**DATA SECTION**

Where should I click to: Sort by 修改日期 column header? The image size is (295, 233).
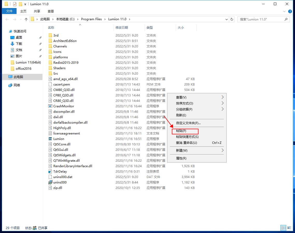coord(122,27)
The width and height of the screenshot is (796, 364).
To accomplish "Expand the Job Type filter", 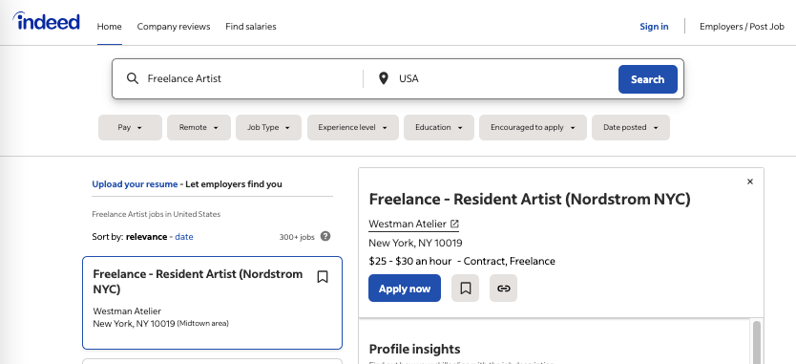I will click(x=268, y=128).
--
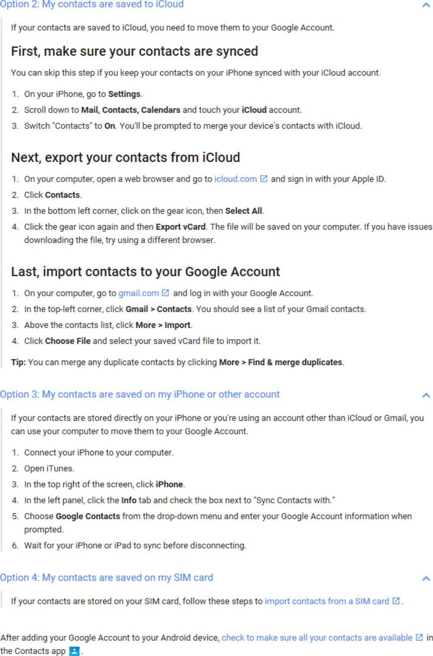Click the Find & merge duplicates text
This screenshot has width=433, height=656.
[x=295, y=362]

**INSTRUCTIONS FOR THE TASK**
Reproduce the entries word for word, from the line with "Click the Find & merge duplicates text" up to and including the line with "[x=295, y=362]". Leave the pictures out.

**ANSWER TO THIS EXERCISE**
Click the Find & merge duplicates text
This screenshot has width=433, height=656.
[x=295, y=362]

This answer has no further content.